Qurdi-Nergal, also spelled Kurdi-Nergal, was a priest of the god Zababa of the cities of Erbil, Harran and Huzirina. He had a home and library at Huzirina, modern Tel Sultantepe, in Southern Turkey. He is famous for owning an extensive library where incantations, medical texts, prayers, epics, and wisdom literature were found. He began his career in about 701 BC as a junior apprentice scribe but eventually became chief temple administrator of the god Zababa. British excavators discovered 400 scholarly tablets and fragments in 1951, outside what they assume is his house, that were written or owned by Qurdi-Nergal and his descendants. They were protected by wine jars and were lying in a pile against the house's outside wall.
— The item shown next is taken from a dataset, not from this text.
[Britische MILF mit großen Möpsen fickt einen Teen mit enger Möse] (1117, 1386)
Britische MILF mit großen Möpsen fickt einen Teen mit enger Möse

The most recent date on the tablets was 619 BC, which was just a few years before the Assyrian empire collapsed and the nearby city of Harran was destroyed (610 BC).

Some scholars believe that the Huzirina tablets are the remains of a scribal school run by Qurdi-Nergal and his descendants. According to the tablets found, other scribes such as Nabu-ah-iddin, his pupil Nabu-rehtu-usur, Sum-tabni-usur, Mutaqqin-Assur, Nabu-sumu-iskun, and at least another 15 junior apprentice scribe wrote or copied texts along with Qurdi-Nergal. The tablets were produced by copying or dictation. This scribal school may have been funded by provincial officials and gives insights into the culture of the time. Most likely young teens worked as scribes hoping to eventually work in the royal court and had aspirations to work their way up in the ranks of imperial governance. The archaeological finds were probably quickly buried before the Medes and Babylonians destroyed Harran and its surrounding cities.
Qurdi-Nergal had at least one son, Mushallim-Baba, and one great-grandson Ninurta, who lived in 619 BC.